第4話 いい人。
「ねえ、マルゴ、いい人、って何かしらね?」
お昼休みにサンドウィッチを食べながら、マルゴに聞いてみる。
「え?ついに?どういう心境の変化よ?リディア?」
お茶を飲みかけたマルゴがびっくりして咳き込んでいる。
「昨日、親に、誰かいい人いないのかって聞かれたんだけど…。」
「ああ、なるほど。」
ぼんやりと学院の中庭を眺めると、いつもの場所でベルが女の子たちとお昼を食べているのが見える。
…昨日、デートしてたのはどの子かなあ…。
まあ、どうでもいいけど。
「あなたみたいにしっかりした子は、年上の方がいいでしょう?」
「そう?」
しっかりした子?私は傍から見たらそんな風に見えるんだ。
「同級生でも次男や三男はいるけど、あなたには物足りなくない?あ、いっそ年下もありか?あの、ベルトラン君の弟君とか?中等部で一番人気らしいよネ?黒髪の可愛い子。」
「いや…それは無理。」
妹に憎まれてまで、婿にしたくはないな。
「で、で?リディアはどんな感じが理想なわけよ?」
「そうねえ…チャラくなくて、私だけを愛してくれて、金髪じゃなくて、冒険小説なんか読まない人、かなあ…」
「…ずいぶん、具体的ね?」
「こんなからりと晴れた6月に、結婚したいなあ…。」
「…あんた…本当に大丈夫?」
「……」
頬杖をついて外を眺める。いいお天気だ。
来るもの拒まず、去る者追わず、か…
追ってほしいこともあるかもしれないのにね。
「そうね…マルゴ?いい人、って何かしら?よくわからないわ。」
「そっからなわけね?」
「自分にぴったり、ふさわしい、ってことかしら?自分にとって都合がいい、ってこと?自分に何らかの利益がある、ってこと?…だいたい…そんなこと、自分勝手に判断していいことの様にも思えないけど?」
「まあ、私たちは貴族なわけだし、恋愛第一主義ってわけにはいかないかもね?家の付き合いやら、格式やら、それこそ利害関係もあるしね。」
「……」
「特に、私や貴女みたいに、跡取り娘となると、難しいわよね?」
マルゴは中等部からの友人だけど、婚約が決まってから、綺麗になった。ストレートの明るい金髪に、優しいブルーの瞳。みんな恋をすると綺麗になるのかしらね?
「……マルゴはいいなあ…。」
「は?」
「だって、今の婚約者の人、この人だ!って思ったわけでしょう?しかも、お互いに。」
「ええ…まあ…そうね。」
マルゴが少し照れながら…それでも肯定できるのが羨ましいわ。
私の結婚かあ…自分のことじゃないみたい。
小説みたいに…マルゴみたいに…会ったとたんにわかるのかしら?この人だ!って?
そしたら世の中に、失恋や片思いもなさそうよね?
私みたいにめんどくさい女には、それこそ親が選んだ人を、この人、って言ってもらった方がいいのかもな。

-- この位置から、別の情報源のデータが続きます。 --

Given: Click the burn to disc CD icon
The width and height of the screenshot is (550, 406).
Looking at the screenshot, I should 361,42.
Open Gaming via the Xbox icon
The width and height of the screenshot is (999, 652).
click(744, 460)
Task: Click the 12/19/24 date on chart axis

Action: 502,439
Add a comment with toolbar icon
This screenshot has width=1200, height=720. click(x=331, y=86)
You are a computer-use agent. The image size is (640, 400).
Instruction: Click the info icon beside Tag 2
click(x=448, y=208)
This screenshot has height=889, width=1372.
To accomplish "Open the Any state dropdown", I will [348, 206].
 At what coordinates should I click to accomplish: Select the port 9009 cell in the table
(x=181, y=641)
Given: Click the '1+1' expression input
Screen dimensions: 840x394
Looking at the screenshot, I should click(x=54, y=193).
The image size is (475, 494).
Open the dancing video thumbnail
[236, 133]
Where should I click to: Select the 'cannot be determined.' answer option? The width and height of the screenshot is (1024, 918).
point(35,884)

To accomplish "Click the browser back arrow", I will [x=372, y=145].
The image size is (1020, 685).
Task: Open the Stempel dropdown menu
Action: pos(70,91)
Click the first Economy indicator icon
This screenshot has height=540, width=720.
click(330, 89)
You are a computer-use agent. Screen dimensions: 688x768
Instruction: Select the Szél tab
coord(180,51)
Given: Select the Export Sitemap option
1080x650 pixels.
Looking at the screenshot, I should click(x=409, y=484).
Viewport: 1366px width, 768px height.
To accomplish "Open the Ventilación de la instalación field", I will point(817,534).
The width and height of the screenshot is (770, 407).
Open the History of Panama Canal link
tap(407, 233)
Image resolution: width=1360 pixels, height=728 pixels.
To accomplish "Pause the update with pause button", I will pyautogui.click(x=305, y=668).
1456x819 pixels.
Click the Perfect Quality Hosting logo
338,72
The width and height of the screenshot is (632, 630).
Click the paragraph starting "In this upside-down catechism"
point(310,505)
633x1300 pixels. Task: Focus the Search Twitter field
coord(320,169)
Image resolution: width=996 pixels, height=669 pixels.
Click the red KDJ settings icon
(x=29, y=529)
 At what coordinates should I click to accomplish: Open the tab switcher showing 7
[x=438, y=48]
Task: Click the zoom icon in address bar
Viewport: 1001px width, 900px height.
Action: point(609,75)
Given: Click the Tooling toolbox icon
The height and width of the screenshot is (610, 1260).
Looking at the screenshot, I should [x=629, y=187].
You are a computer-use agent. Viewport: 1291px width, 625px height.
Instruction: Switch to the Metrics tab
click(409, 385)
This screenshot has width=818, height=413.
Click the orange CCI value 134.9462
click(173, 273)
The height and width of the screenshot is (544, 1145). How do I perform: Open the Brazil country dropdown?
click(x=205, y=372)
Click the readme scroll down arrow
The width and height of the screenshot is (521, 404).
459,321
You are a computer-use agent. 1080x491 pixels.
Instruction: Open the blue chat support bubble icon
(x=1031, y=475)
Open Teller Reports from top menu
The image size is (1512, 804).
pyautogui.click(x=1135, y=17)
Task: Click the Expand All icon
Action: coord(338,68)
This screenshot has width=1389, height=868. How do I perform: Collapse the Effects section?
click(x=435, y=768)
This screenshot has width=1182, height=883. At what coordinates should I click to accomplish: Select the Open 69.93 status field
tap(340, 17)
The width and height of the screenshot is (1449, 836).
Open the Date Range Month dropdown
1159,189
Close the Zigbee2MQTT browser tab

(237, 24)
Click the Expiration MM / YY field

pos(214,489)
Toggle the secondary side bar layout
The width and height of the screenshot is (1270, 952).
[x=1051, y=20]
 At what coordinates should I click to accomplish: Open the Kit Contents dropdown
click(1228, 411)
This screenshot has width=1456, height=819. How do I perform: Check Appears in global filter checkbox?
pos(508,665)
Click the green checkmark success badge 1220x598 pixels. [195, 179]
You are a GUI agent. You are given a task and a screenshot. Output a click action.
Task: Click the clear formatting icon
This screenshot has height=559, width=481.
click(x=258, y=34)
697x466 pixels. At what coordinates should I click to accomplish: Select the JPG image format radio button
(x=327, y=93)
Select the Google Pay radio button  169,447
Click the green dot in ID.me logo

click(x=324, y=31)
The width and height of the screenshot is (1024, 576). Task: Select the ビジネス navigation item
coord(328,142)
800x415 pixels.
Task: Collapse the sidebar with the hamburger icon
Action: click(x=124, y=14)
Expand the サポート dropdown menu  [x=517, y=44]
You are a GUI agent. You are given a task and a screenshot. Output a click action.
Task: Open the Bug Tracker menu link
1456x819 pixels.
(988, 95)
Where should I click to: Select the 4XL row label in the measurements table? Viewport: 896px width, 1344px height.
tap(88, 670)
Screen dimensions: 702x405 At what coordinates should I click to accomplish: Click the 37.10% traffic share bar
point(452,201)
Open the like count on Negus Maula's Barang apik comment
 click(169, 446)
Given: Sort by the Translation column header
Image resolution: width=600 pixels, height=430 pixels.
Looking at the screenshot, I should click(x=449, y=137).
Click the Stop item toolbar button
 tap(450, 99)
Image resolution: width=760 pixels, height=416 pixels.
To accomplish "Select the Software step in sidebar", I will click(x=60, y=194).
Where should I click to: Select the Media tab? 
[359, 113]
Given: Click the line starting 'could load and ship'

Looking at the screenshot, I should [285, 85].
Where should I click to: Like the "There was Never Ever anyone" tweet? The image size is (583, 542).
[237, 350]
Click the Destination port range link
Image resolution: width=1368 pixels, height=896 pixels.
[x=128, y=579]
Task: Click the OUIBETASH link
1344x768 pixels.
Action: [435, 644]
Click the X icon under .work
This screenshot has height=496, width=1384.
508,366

そんな風にも思う。
それでも…自分のことじゃないみたいに思うのかしら。
ああ、空がきれいだなあ…。
結婚して…二人で生活が始まったら…それなりに過ごせるものかしら?
急に夫婦というものになって…。
それとも…私は結婚願望自体が無いのかもなあ。
はあ…。と、リディアは一つ大きなため息をついた。